### Aim
Return each line in the items below that contains the string "resolution". Case matters.

┌─ Data

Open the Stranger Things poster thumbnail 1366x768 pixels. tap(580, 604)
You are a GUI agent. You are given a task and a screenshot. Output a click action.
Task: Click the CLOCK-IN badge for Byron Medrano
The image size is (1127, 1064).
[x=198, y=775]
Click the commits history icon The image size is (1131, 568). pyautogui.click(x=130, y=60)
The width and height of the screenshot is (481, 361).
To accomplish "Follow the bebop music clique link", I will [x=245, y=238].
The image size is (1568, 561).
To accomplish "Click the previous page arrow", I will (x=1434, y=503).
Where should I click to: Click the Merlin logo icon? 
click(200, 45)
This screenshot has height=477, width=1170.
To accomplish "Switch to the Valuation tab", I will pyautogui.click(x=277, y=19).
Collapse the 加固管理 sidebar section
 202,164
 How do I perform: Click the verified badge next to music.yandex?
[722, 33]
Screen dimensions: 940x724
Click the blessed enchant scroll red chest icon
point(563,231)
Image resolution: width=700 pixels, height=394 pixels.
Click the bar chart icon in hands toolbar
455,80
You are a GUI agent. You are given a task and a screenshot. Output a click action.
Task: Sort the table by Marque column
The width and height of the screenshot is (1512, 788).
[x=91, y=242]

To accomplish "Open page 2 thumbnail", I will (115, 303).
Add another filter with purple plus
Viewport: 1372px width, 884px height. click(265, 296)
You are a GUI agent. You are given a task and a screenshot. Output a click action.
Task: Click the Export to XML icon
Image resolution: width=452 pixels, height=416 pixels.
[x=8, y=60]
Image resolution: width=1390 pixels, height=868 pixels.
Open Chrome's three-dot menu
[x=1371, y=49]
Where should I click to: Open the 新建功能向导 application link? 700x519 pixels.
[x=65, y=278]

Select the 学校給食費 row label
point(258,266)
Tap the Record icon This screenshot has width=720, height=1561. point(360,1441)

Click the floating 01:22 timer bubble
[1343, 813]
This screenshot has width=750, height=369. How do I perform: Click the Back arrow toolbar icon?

└─

### Problem solution
Image resolution: width=700 pixels, height=394 pixels.
Image resolution: width=452 pixels, height=416 pixels.
Image resolution: width=1390 pixels, height=868 pixels.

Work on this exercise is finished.